- _Extracted material_
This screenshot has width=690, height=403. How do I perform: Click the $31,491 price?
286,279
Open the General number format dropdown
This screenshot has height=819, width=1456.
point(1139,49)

- _Task brief_
Rewrite the records with every "price" changed to "amount" and nothing else altered.

- _Solution_
This screenshot has width=690, height=403. How do I perform: Click the $31,491 amount?
286,279
Open the General number format dropdown
This screenshot has height=819, width=1456.
point(1139,49)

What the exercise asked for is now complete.